To those of us who support marriage equality, what Chick-fil-A and their supporters look like are people who protested integration of schools and the civil rights acts and allowing black people at the lunch counter. And in addition to discriminating against them for who they are, you are punishing them for having the most wonderful thing that a person can have: love.

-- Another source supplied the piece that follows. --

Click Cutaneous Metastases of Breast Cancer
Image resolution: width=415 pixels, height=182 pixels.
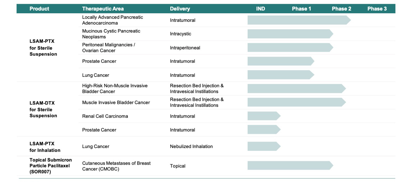[x=116, y=166]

If your religion wants to be cruel, fine, but don’t enshrine it in law. If you’re mad at invective, just remember how heartbroken those of us who think of gay people as fully human and deserving of happiness are to see them treated so badly. It’s so hard to watch every day, and it’s so hard to watch people get so excited and mean about it, it’s so hard to hear the word faggot and dyke thrown with such invective at people who are fundamentally decent, it’s so hard to see children whose parents aren’t allowed to marry or jointly adopt the child they are raising, it’s so hard to see people deported because their partner is of the same-sex and therefore they cannot get citizenship through marriage, it’s hard to see people say that these wonderful people are destroying America. It’s really hard. And if you really have a heart and can look at these people and say that that’s OK, well, you must not think they’re really people.
So yeah, people called Dan Cathy a bigot — but hey, at least they aren’t calling him a cocksucking faggot who will destroy America just because he is in love with the wrong person.
Addendum to that answer for the blog:
“Between legalizing gay marriage and keeping it as the status quo is an entire spectrum of thoughtful and valuable opinion that doesn’t automatically involve degrees of ignorance, hatred, or bigotry.”
There is no middle ground on the question of whether gays should have equal rights under the law. There may be a middle ground in the debate Christians have over how bad gay people are, but that’s a separate question. I’m sorry to be so blunt, but how you justify your bigotry isn’t thoughtful or valuable to anyone but other bigots.
I’d also add that the gentleman in question is a *good* Catholic, and that’s his problem — sometimes being a good Christian makes you a bad person. It’s a shame, because he’s not a bad person, but he’s wrong and being wrong on this issue causes harm.